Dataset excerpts
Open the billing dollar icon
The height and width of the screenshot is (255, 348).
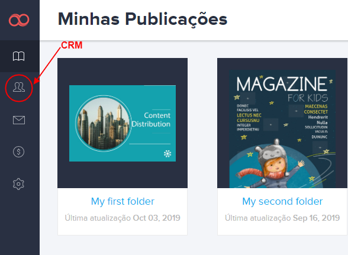[19, 152]
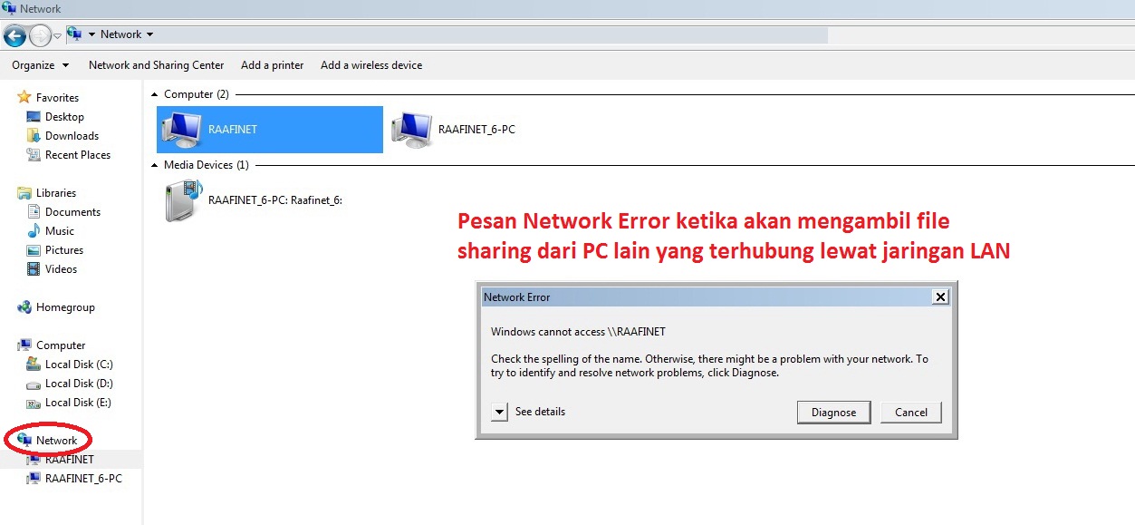Select the RAAFINET computer in Computer section
The height and width of the screenshot is (525, 1135).
click(x=268, y=129)
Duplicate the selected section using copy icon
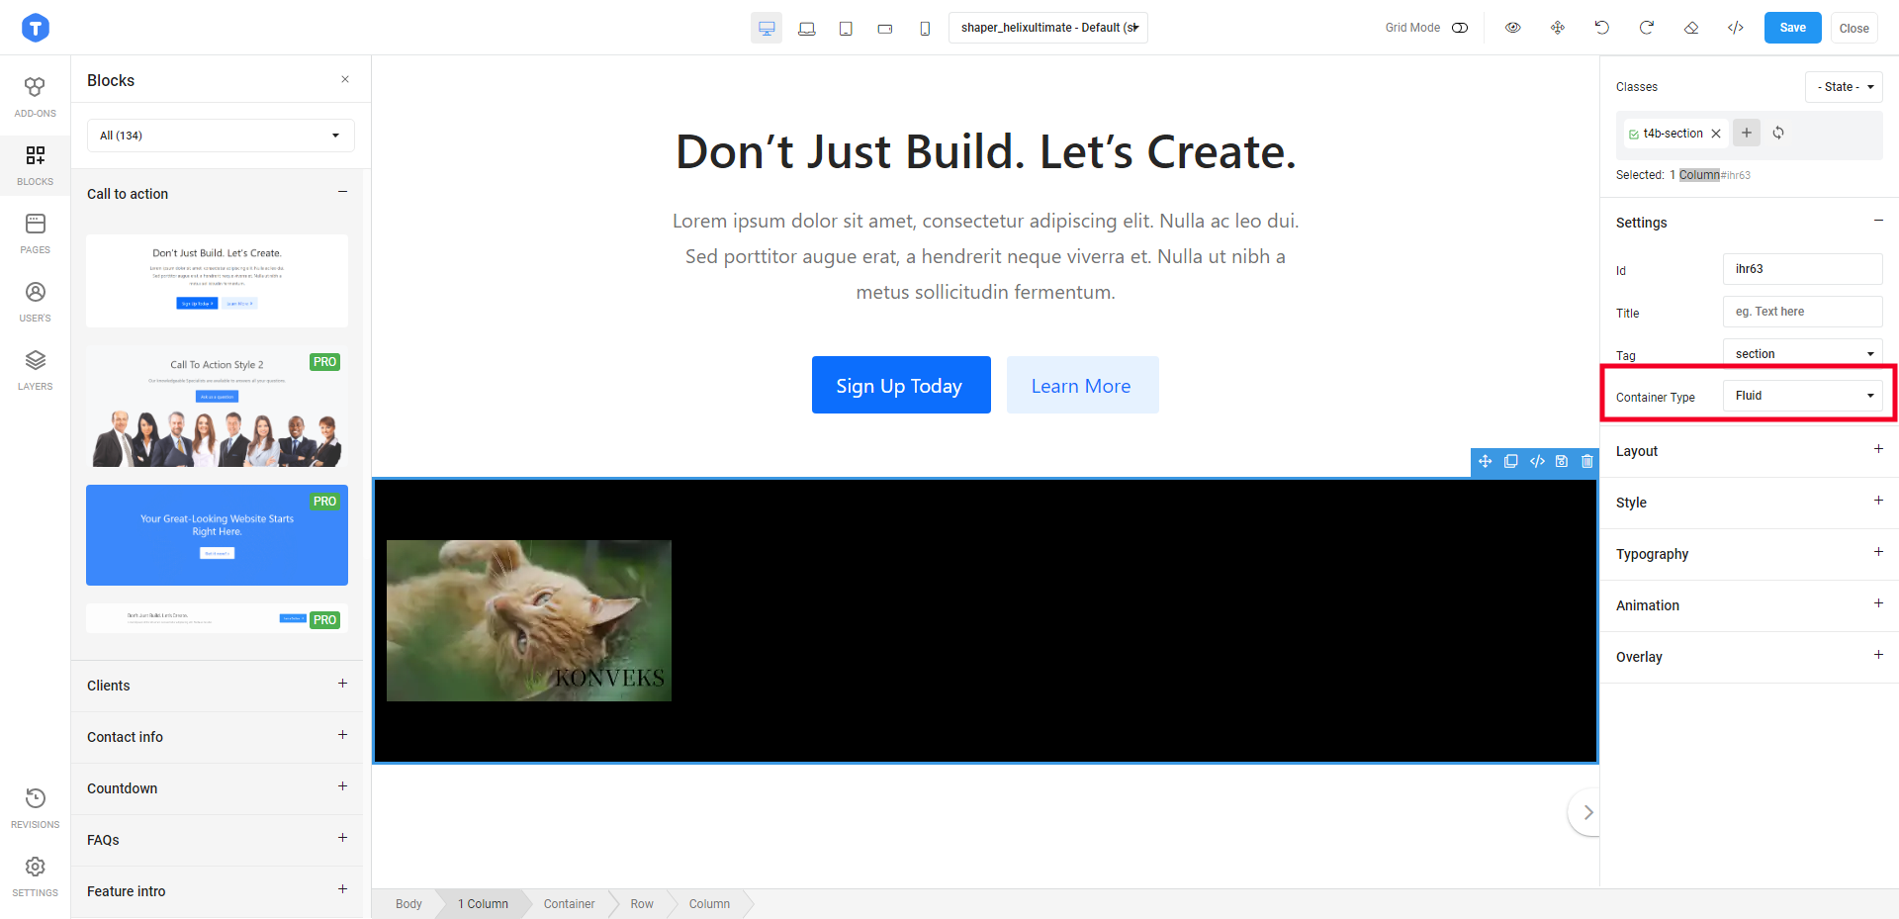This screenshot has width=1899, height=919. (1510, 461)
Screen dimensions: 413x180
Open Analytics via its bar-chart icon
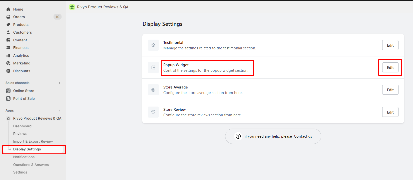pyautogui.click(x=8, y=55)
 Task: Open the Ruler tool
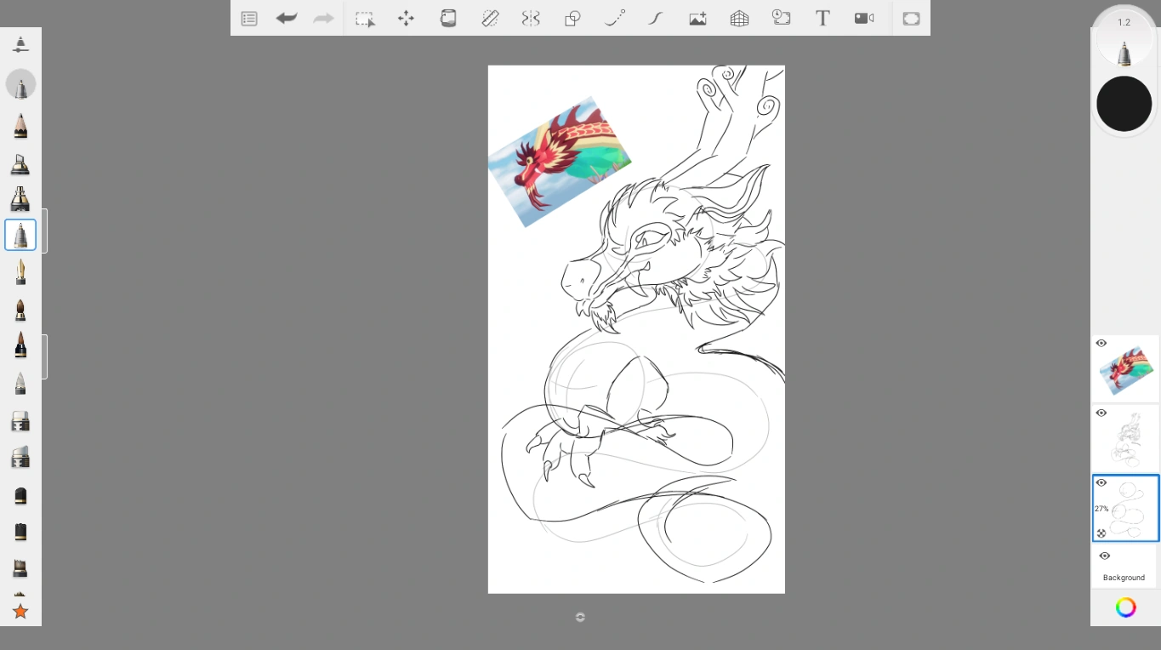491,18
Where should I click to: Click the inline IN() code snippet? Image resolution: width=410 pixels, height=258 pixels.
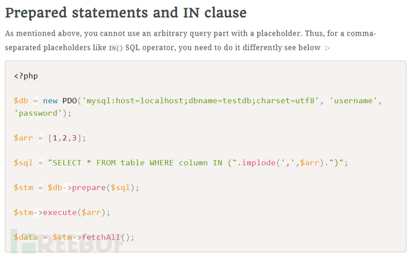click(116, 48)
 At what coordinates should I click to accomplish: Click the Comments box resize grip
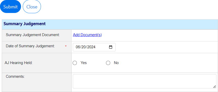point(214,87)
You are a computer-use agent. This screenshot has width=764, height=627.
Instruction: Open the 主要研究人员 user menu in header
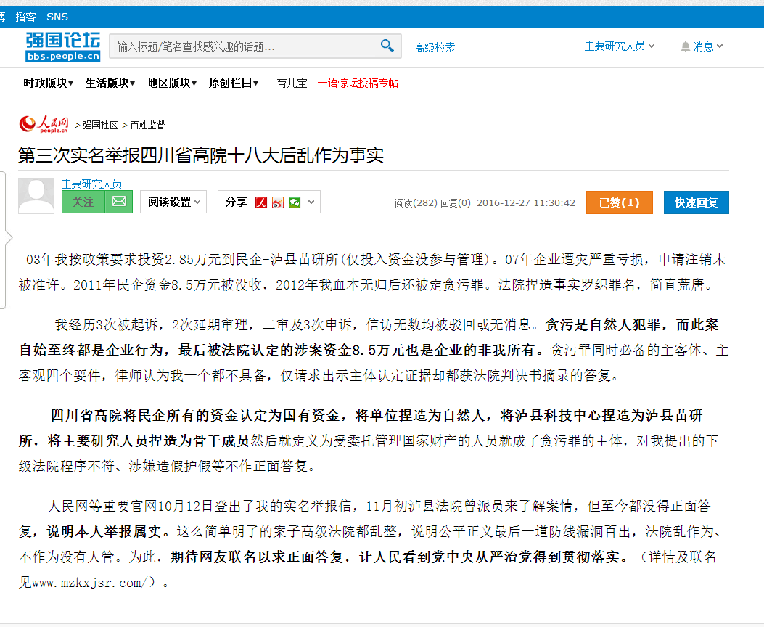[x=620, y=46]
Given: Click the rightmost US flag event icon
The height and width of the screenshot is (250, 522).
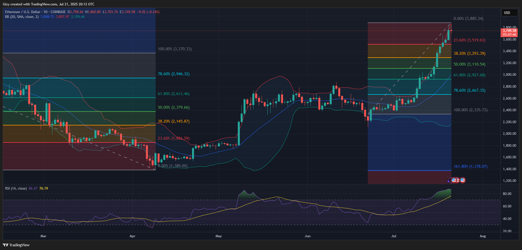Looking at the screenshot, I should click(463, 180).
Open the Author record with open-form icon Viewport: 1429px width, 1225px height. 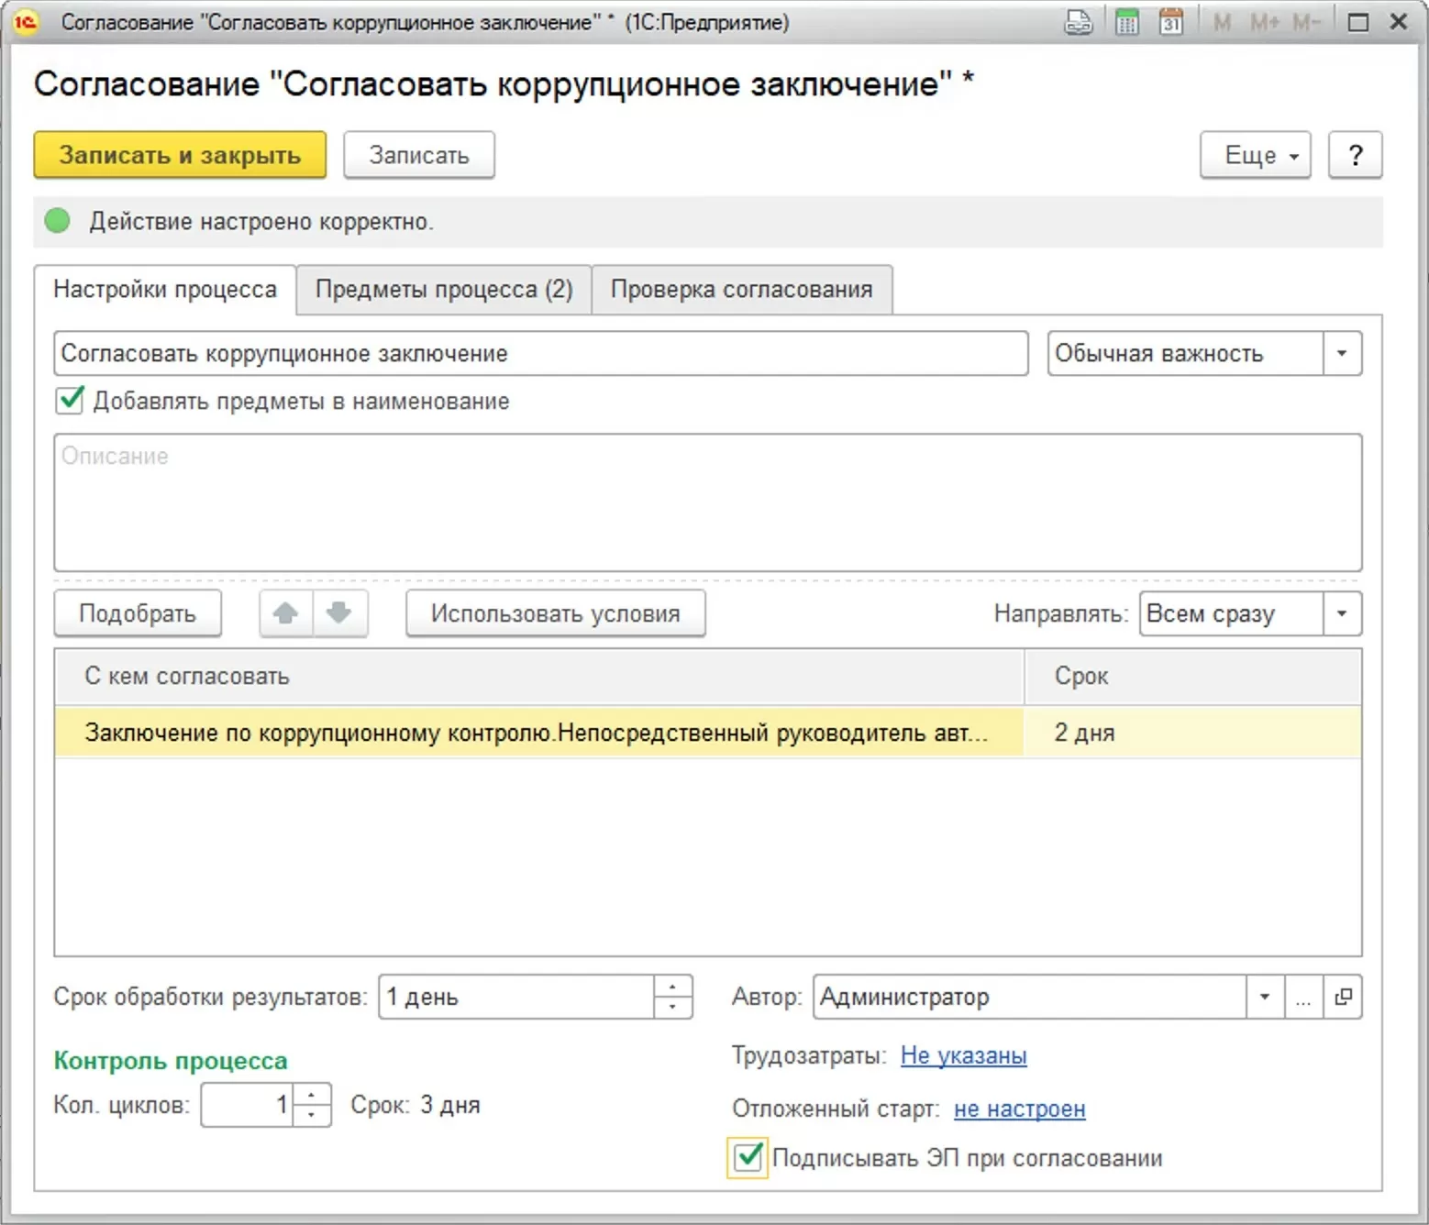coord(1343,997)
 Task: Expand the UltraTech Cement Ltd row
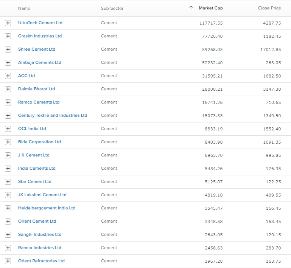8,23
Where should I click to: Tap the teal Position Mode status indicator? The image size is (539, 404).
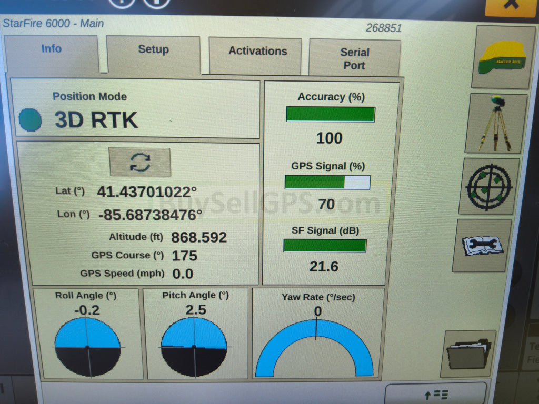pyautogui.click(x=30, y=119)
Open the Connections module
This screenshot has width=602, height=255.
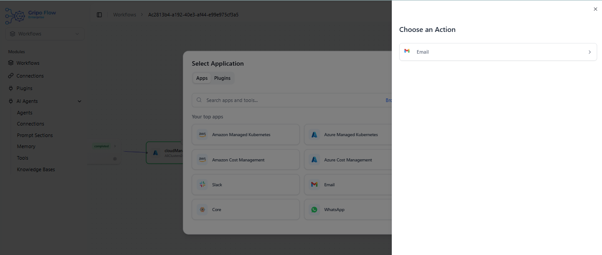pos(30,76)
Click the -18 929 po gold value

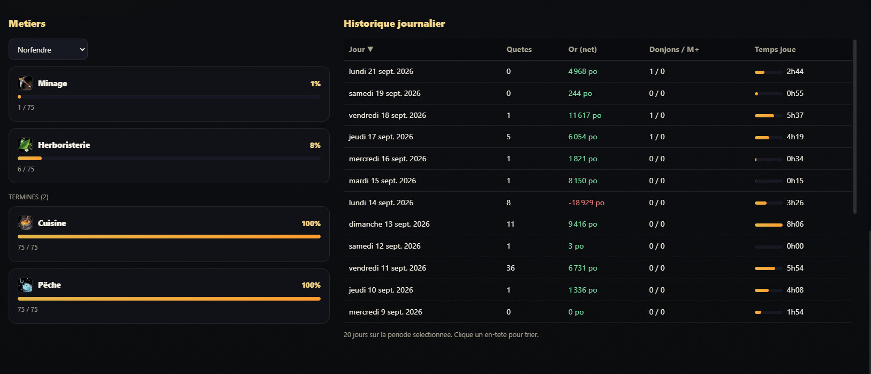(586, 203)
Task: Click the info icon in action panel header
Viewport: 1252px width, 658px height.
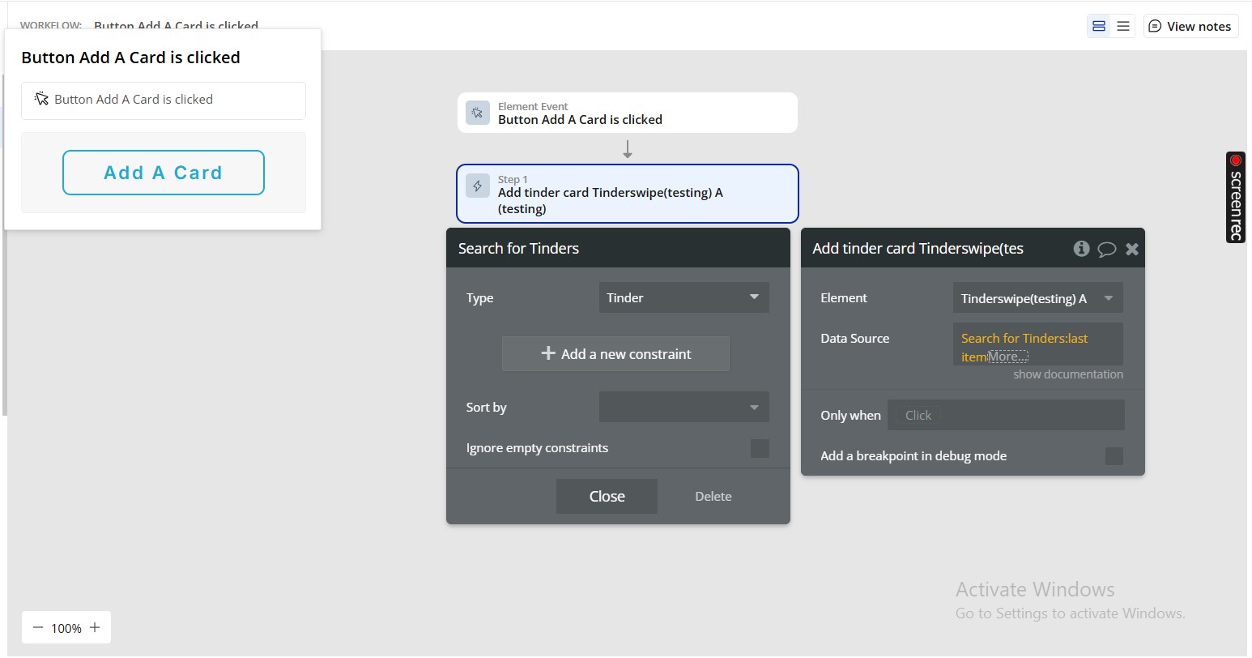Action: tap(1081, 249)
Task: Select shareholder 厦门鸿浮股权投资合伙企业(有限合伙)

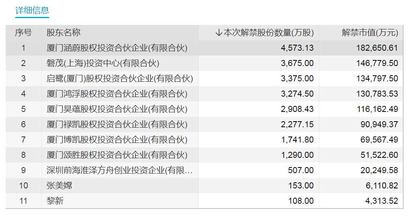Action: (117, 94)
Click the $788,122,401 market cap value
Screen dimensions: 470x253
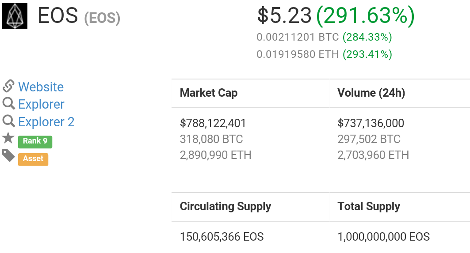point(213,123)
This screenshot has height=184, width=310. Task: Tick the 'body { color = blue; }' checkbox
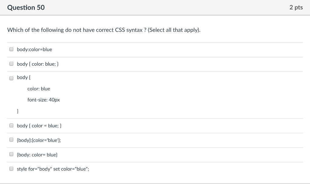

**EXERCISE**. What the answer needs is every line from the one containing "Open the Connections module" through the final line of the data above, copied exactly, without pictures.

**ANSWER FOR THIS EXERCISE**.
Open the Connections module
This screenshot has width=602, height=255.
pos(30,76)
Click the -18 929 po gold value

(586, 203)
Task: Click the info icon in action panel header
Viewport: 1252px width, 658px height.
Action: tap(1081, 249)
Task: Select shareholder 厦门鸿浮股权投资合伙企业(有限合伙)

Action: (117, 94)
Click the $788,122,401 market cap value
Screen dimensions: 470x253
point(213,123)
This screenshot has height=184, width=310. Task: Tick the 'body { color = blue; }' checkbox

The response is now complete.